Ce magasin s’appelait Phare de la Loire Vêtements, parfois désigné « Au Phare de la Loire ». Son siège principal était situé au 2, rue Michelet à Saint-Étienne, l’entreprise avait été fondée le 25 décembre 1957.
Son activité : Commerce de détail en habillement — magasin de vêtements. L’établissement stéphanois a fermé définitivement le 23 juin 1992.
Le Phare de la Loire n’était pas seulement un magasin : il incarnait une sorte d’institution dans le centre-ville stéphanois, un repère pour les habitants. Dans les vieux clichés ou cartes postales, l’enseigne apparaît à l’angle de l’avenue (anciennement avenue Président-Faure, devenue avenue de la Libération) dans des rues bien fréquentées.
L’affiche publicitaire conçue par Jules Chéret, célèbre affichiste, souligne cette importance : le visuel « Au Phare de la Loire… St Etienne » montre combien l’enseigne voulait briller dans son rôle de phare commercial.

Saint-Étienne est historiquement l’un des berceaux de l’industrie textile français. Le Phare de la Loire s’inscrivait dans cette tradition ; il profitait d’un savoir-faire local en confection et habillement.

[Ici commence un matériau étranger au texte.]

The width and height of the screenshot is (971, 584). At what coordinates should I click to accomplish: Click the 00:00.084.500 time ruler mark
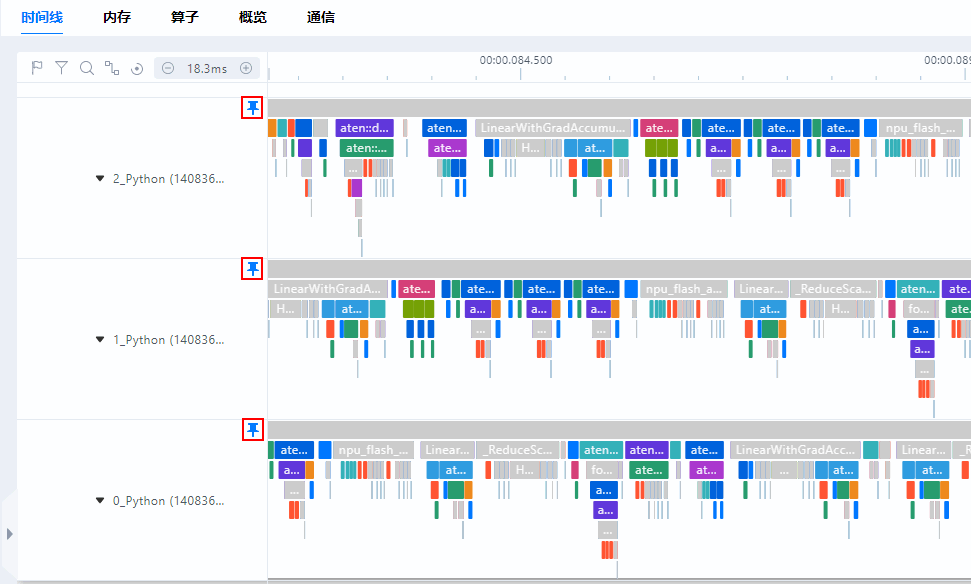tap(516, 61)
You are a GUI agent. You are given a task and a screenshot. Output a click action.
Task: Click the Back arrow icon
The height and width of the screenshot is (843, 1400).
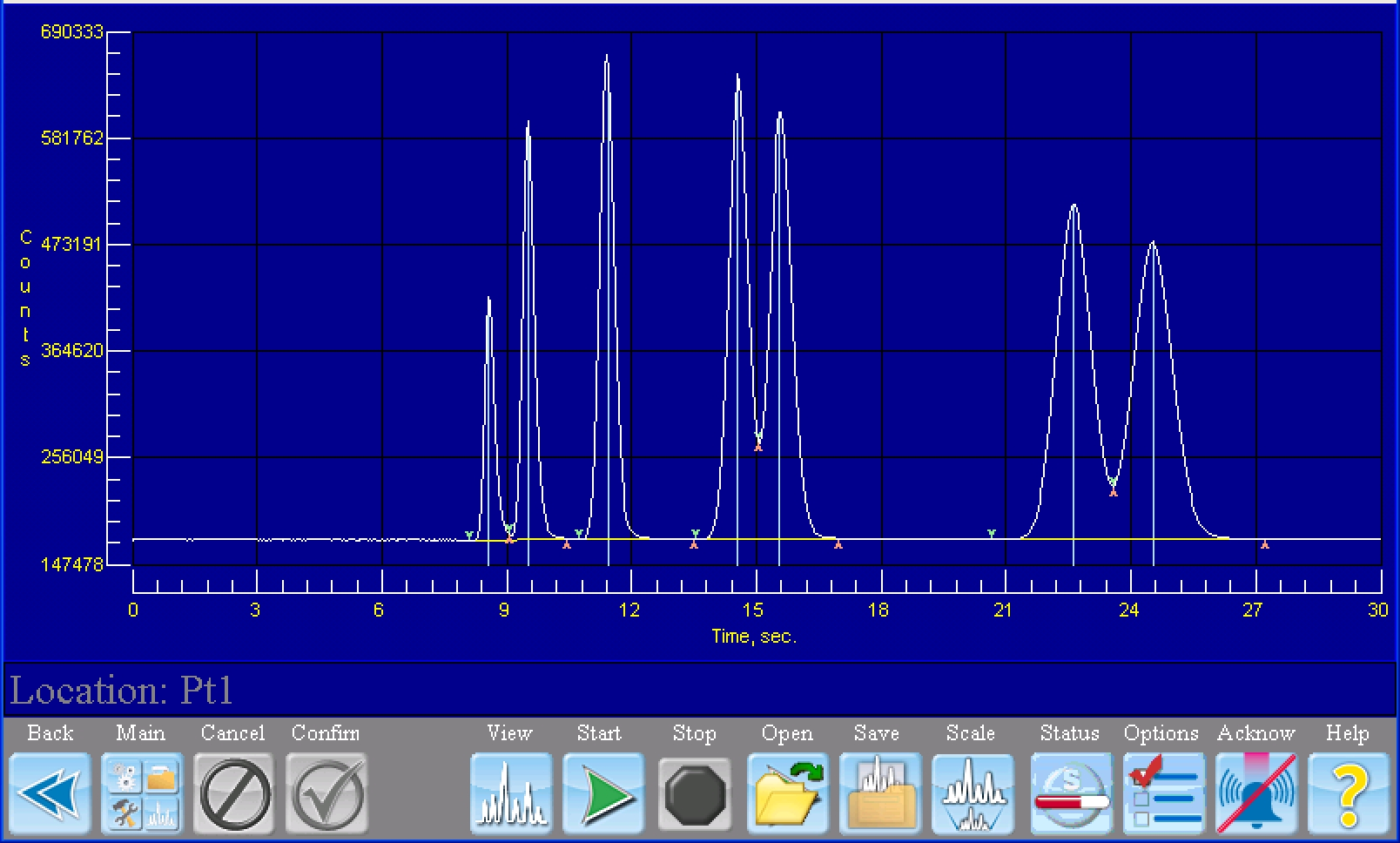tap(50, 793)
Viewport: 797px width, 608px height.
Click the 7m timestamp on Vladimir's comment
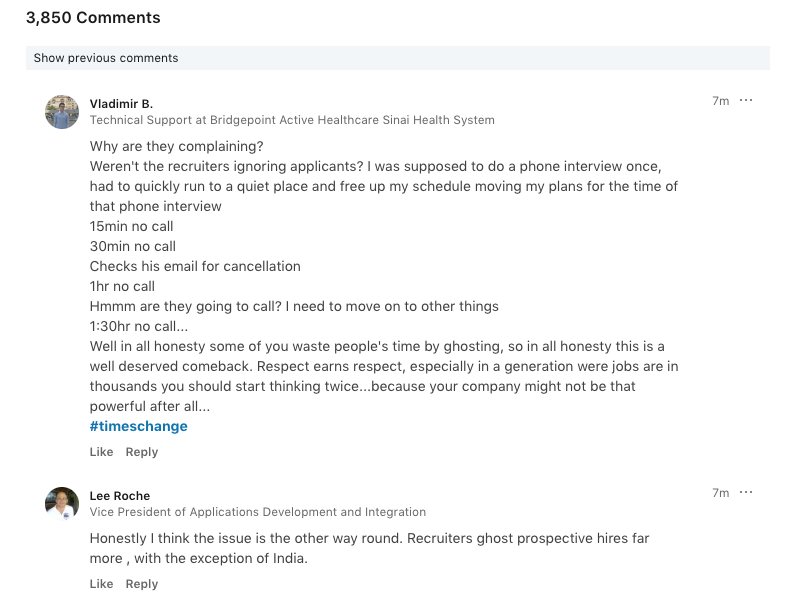(720, 101)
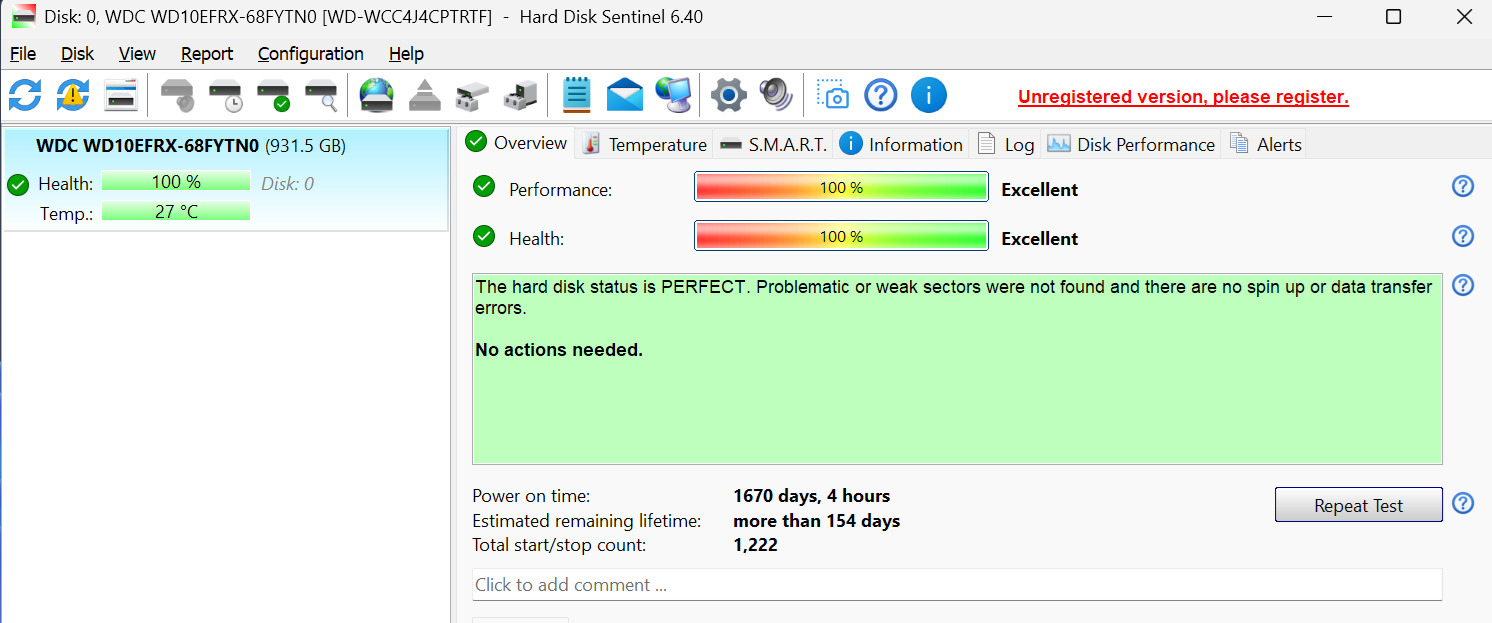The height and width of the screenshot is (623, 1492).
Task: Click the comment input field
Action: tap(956, 585)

Le Progrès évoquait encore le Phare de la Loire lors d’un jeu-concours sur les commerces d’antan, montrant que cette enseigne reste dans la mémoire collective des Stéphanois.
La fermeture s’inscrit dans un mouvement plus large de mutation des commerces de centre-ville, même si les raisons précises de sa chute (concurrence, baisse d’activité, changement de modèle) ne sont pas toutes documentées dans les sources accessibles.
Cependant, le nom Phare de la Loire continue de résonner dans la mémoire locale à travers des cartes postales, des affiches anciennes, et des témoignages. Certains collectionneurs ou historiens du patrimoine stéphanois évoquent encore cette enseigne comme un symbole d’une époque révolue.
Le choix du mot « Phare » dans le nom de l’enseigne est intéressant : un phare guide, éclaire, et sert de repère. Pour les Stéphanois, Le Phare de la Loire n’était pas seulement un magasin ; il était un point de repère commercial. Il incarnait l’idée d’un commerce stable, « lumineux » dans le sens d’une enseigne fiable, bien implantée, qui traverse les époques.
Sa disparition peut être vue comme un marqueur de l’évolution des centres-villes : transformation économique, disparition de commerces historiques, mutation des habitudes de consommation.